[Start of Working data]

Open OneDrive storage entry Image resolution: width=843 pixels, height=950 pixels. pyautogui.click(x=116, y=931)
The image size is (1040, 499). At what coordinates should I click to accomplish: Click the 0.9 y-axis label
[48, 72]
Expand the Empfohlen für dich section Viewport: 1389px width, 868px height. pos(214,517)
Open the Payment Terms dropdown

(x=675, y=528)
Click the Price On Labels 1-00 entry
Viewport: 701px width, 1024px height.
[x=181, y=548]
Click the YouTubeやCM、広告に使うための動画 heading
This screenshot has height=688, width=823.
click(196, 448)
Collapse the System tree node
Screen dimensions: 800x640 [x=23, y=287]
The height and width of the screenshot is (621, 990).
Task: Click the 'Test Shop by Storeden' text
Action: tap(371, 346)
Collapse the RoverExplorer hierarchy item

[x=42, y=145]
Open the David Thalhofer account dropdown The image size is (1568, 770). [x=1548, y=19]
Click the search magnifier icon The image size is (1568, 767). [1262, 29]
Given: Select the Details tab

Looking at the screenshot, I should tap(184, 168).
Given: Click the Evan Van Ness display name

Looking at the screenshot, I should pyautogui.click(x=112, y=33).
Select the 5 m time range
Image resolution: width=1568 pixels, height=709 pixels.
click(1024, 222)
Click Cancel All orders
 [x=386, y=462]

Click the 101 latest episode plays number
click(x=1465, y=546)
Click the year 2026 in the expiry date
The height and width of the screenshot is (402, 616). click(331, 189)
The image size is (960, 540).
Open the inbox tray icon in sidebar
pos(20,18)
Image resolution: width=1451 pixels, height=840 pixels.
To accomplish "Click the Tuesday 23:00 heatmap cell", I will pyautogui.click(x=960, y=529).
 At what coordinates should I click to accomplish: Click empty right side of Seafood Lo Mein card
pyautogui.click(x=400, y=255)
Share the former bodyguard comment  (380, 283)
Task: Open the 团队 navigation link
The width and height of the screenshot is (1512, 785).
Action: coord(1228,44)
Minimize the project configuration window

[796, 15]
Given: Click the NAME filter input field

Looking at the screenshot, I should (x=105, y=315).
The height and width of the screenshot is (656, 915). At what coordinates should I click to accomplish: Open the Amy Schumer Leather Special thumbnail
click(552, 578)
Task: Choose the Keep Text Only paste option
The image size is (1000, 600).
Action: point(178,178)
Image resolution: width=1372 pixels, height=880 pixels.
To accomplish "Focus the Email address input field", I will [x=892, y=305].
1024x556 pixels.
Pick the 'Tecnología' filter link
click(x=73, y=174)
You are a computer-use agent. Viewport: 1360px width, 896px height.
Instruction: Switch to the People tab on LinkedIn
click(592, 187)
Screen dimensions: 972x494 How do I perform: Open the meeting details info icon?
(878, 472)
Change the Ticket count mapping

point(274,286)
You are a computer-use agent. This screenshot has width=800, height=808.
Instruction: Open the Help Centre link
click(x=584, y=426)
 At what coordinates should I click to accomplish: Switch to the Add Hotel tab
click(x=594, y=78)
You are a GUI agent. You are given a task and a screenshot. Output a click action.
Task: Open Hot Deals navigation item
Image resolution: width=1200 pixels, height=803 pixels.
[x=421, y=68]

[End of Working data]

» What this task involves: Rewrite the records as a numbered list with blank lines omitted, starting with the line that contains "Screen dimensions: 972x494" and going on through the end of the records.

» The output:
1. Screen dimensions: 972x494 How do I perform: Open the meeting details info icon?
2. (878, 472)
3. Change the Ticket count mapping
4. point(274,286)
5. You are a computer-use agent. This screenshot has width=800, height=808.
6. Instruction: Open the Help Centre link
7. click(x=584, y=426)
8.  At what coordinates should I click to accomplish: Switch to the Add Hotel tab
9. click(x=594, y=78)
10. You are a GUI agent. You are given a task and a screenshot. Output a click action.
11. Task: Open Hot Deals navigation item
12. Image resolution: width=1200 pixels, height=803 pixels.
13. [x=421, y=68]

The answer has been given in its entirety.